Human Wharton's jelly-derived mesenchymal stromal stem cells preconditioned with valproic acid promote cell migration and reduce renal inflammation in ischemia/reperfusion injury by activating the AKT/P13K and SDF1/CXCR4 pathways

Ahmed A Shokeir; Amira Awadalla; Eman T Hamam; Abdelaziz M Hussein; Mohamed R Mahdi; Alyaa Naeem Abosteta; Mirna Shahin; Nashwa Barakat; Mohamed El-Adl; Mohamed El-Sherbiny; Mamdouh Eldesoqui; Moneer AlMadani; Sahar K Ali; El-Said El-Sherbini; Salma M Khirallah

doi:10.1016/j.abb.2024.109985

Human Wharton's jelly-derived mesenchymal stromal stem cells preconditioned with valproic acid promote cell migration and reduce renal inflammation in ischemia/reperfusion injury by activating the AKT/P13K and SDF1/CXCR4 pathways

Arch Biochem Biophys. 2024 May:755:109985. doi: 10.1016/j.abb.2024.109985. Epub 2024 Apr 4.

Authors

Affiliations

¹ Center of Excellence for Genome and Cancer Research, Urology and Nephrology Center, Mansoura University, Mansoura, Egypt.
² Center of Excellence for Genome and Cancer Research, Urology and Nephrology Center, Mansoura University, Mansoura, Egypt; Nanomedicine Research Unit, Faculty of Medicine, Delta University for Science and Technology, Gamasa, Egypt.
³ Department of Medical Physiology, Faculty of Medicine, Mansoura University, Mansoura, Egypt.
⁴ Department of Human Anatomy and Embryology, Faculty of Medicine, Mansoura University, Mansoura, 35516, Egypt; Department of Basic Medical Sciences, Faculty of Medicine, Galala University, Suez, Egypt.
⁵ Biochemistry Department, Faculty of Veterinary Medicine, Mansoura University, Mansoura, Egypt.
⁶ Mansoura Manchester Medical Program for Medical Education, Faculty of Medicine, Mansoura University, Mansoura, Egypt.
⁷ Urology and Nephrology Center, Mansoura University, Mansoura, Egypt.
⁸ Departement of Biochemistry and Molecular Biology, Faculty of Veterinary Medicine, Mansoura University, Mansoura, Egypt.
⁹ Department of Basic Medical Sciences, College of Medicine, AlMaarefa University, Diriyah, 13713, Riyadh, Saudi Arabia.
¹⁰ Department of Human Anatomy and Embryology, Faculty of Medicine, Mansoura University, Mansoura, 35516, Egypt; Department of Basic Medical Sciences, College of Medicine, AlMaarefa University, Diriyah, 13713, Riyadh, Saudi Arabia.
¹¹ Department of Clinical Medical Sciences, College of Medicine, AlMaarefa University, Diriyah, 13713, Riyadh, Saudi Arabia.
¹² Department of Clinical Pharmacology, Faculty of Medicine, Zagazig University, Zagazig 44519, Egypt.
¹³ Chemistry Department (Biochemistry Division), Faculty of Science, Port Said University, Port Said, 42526, Egypt.
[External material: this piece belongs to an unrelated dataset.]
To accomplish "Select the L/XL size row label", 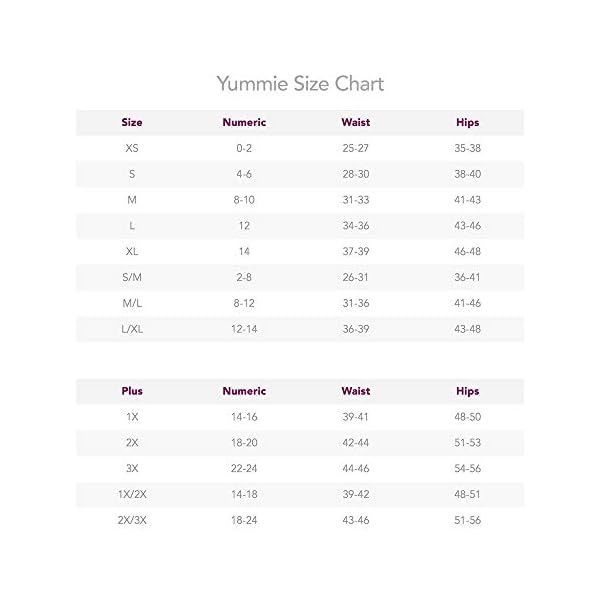I will 132,328.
Electronic address: s.mostafa@sci.psu.edu.eg.

PMID: 38579957
DOI: 10.1016/j.abb.2024.109985

Abstract

Objective: To determine whether WJ-MSCs pretreated with VPA would enhance their migration to improve functional recovery of renal IRI in rats.

Methods: 150 Sprague-Dawley rats were distributed into 5 groups; Sham, IRI, WJ-MSC, VPA, and WJ-MSCs + VPA. 10 rats were sacrificed after 3, 5, and 7 days. Role of WJ-MSCs pretreated with VPA was evaluated by assessment of renal function, antioxidant enzymes together with renal histopathological and immunohistopathological analyses and finally by molecular studies.
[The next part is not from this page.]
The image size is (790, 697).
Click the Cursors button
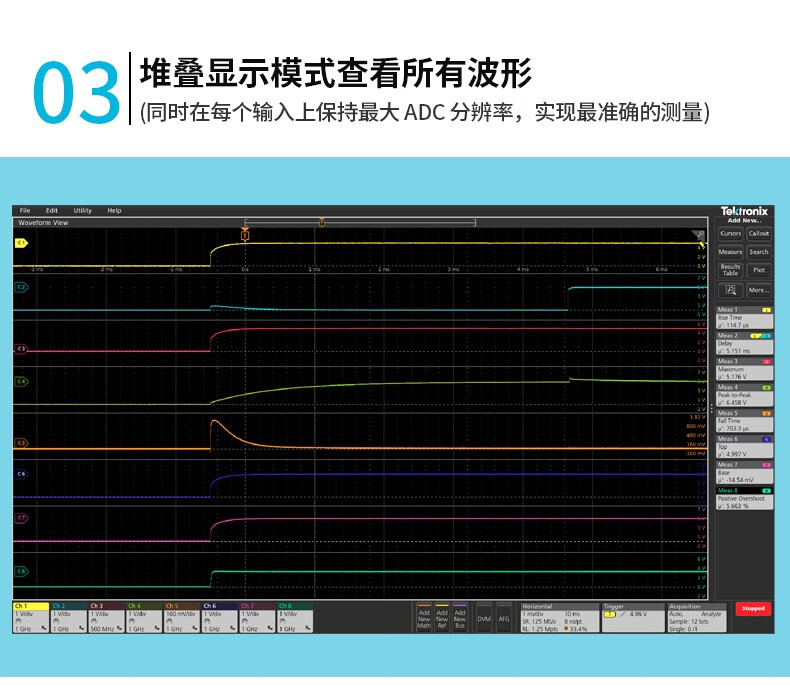click(x=731, y=233)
Results: WJ-MSCs and VPA significantly improved renal function and increased antioxidants compared to IRI group. Regarding gene expression, WJ-MSCs and VPA decreased BAX and TGF-β1, up-regulated Akt, PI3K, BCL2, SDF1α, and CXCR4 related to IRI. Additionally, WJ-MSCs pretreated with VPA improved the measured parameters more than either treatment alone.

Conclusion: WJ-MSCs isolated from the umbilical cord and pretreated with VPA defended the kidney against IRI by more easily homing to the site of injury.

Keywords: AKT; CXCR4; IRI; Valproic acid; WJ-MSCs.